Mais si les politiques sont si prompts à remettre en question les représentations des Français en matière de sécurité, on pourrait aisément leur adresser le même reproche. On se souvient par exemple de Marlène Schiappa et de ses « baromètres annuels pour mesurer dans quels quartiers le harcèlement de rue sévit le plus », signe qu’elle ne semble avoir aucune idée des quartiers où l’on évite de laisser sa fille ou son amie rentrer seule le soir. Un an plus tard, l’absence de nouvelles du projet permet d’ailleurs de soupçonner que les résultats de l’enquête n’étaient peut-être pas tout à fait compatibles avec le politiquement correct.

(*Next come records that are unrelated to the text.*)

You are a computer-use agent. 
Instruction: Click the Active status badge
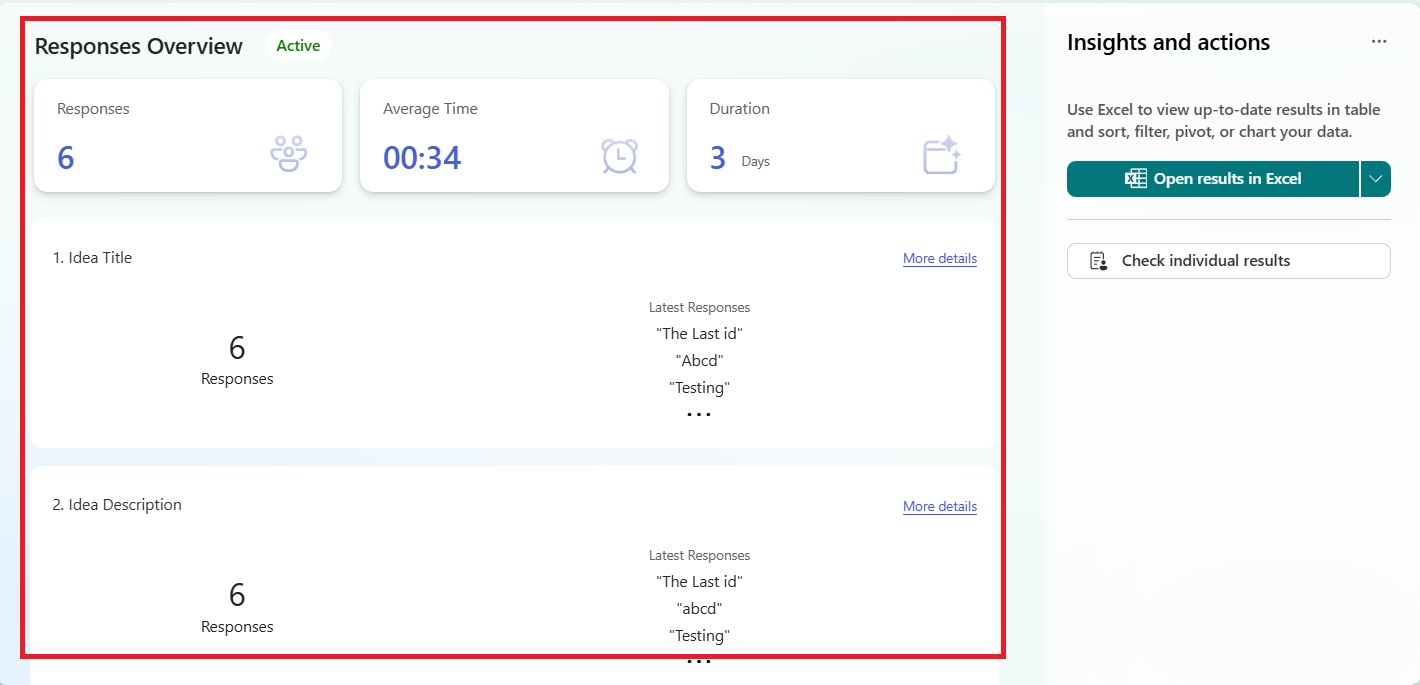[298, 46]
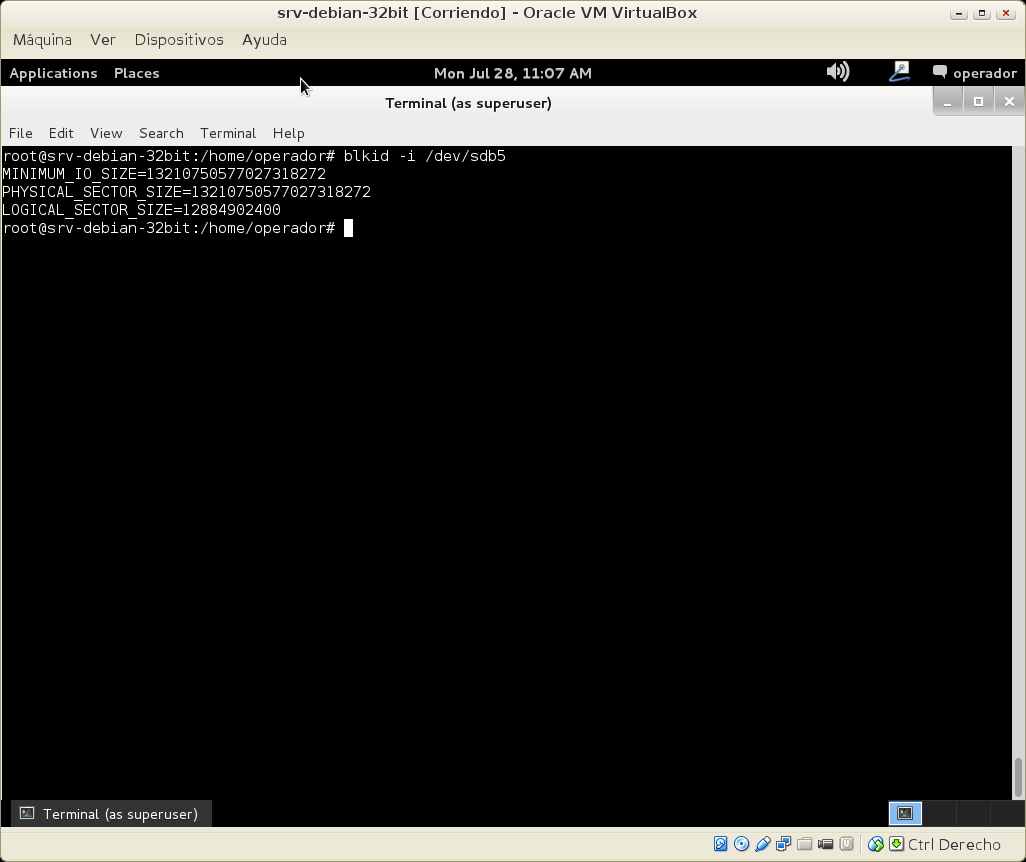The width and height of the screenshot is (1026, 862).
Task: Open the USB devices status icon
Action: (762, 844)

On sait en tous cas que nos impôts ont encore été gaspillés dans un projet ridicule et aux résultats parfaitement prévisibles, tant tous les Parisiens savent déjà parfaitement quels quartiers éviter pour rester en sécurité.
En matière d’inflation également, les politiques se réfugient derrière les chiffres de l’INSEE pour affirmer que les Français surestiment les hausses de prix. On ne peut que leur rétorquer que la pertinence de tels chiffres est très relative puisqu’ils tiennent à peine compte des dépenses de logement, alors qu’ils représentent régulièrement le tiers des dépenses des ménages. Ajoutons que l’INSEE déduit « l’effet qualité » des prix réels : si vous achetez un smartphone au même prix que l’année dernière, l’INSEE considère qu’il est en fait moins cher car il a été amélioré depuis. Cela fait une belle jambe au consommateur, qui lui paye bien le prix affiché sur le ticket de caisse, et non celui calculé par l’INSEE. S’il n’est pas invraisemblable que les gens aient tendance à surestimer un peu les hausses de prix, il est aussi indéniable que les chiffres de l’INSEE sont construits pour être sous-estimés autant que possible.
Dans le cas de l’inflation comme de la sécurité, il semble donc bien que ce soit les politiques et non les Français qui soient en décalage avec la réalité. Cette volonté politique de tordre la réalité et les représentations collectives n’est qu’un moyen de cacher le bilan catastrophique des différents gouvernements dans ces domaines. Ce déni de réalité ne peut qu’alimenter le populisme, les électeurs étant fatigués qu’on refuse d’aborder les problèmes auxquels ils sont confrontés et même qu’on tente de leur faire croire que le problème vient d’eux.
La nécessité d’une presse libre et indépendante
Ce rejet de la politique s’accompagne d’une profonde défiance envers les médias, parfaitement logique : plutôt que de dénoncer ces manipulations politiques, ils s’en font les relais. Tant que la presse restera aussi largement et abondamment financée par des subventions publiques, les suspicions de collusion avec le pouvoir politique ne disparaîtront jamais.
Il est donc urgent de couper court à toutes les subventions qui abreuvent les médias et encourager les projets comme Contrepoints qui vivent de leurs propres revenus. C’est la seule façon d’avoir des informations réellement indépendantes du pouvoir politique.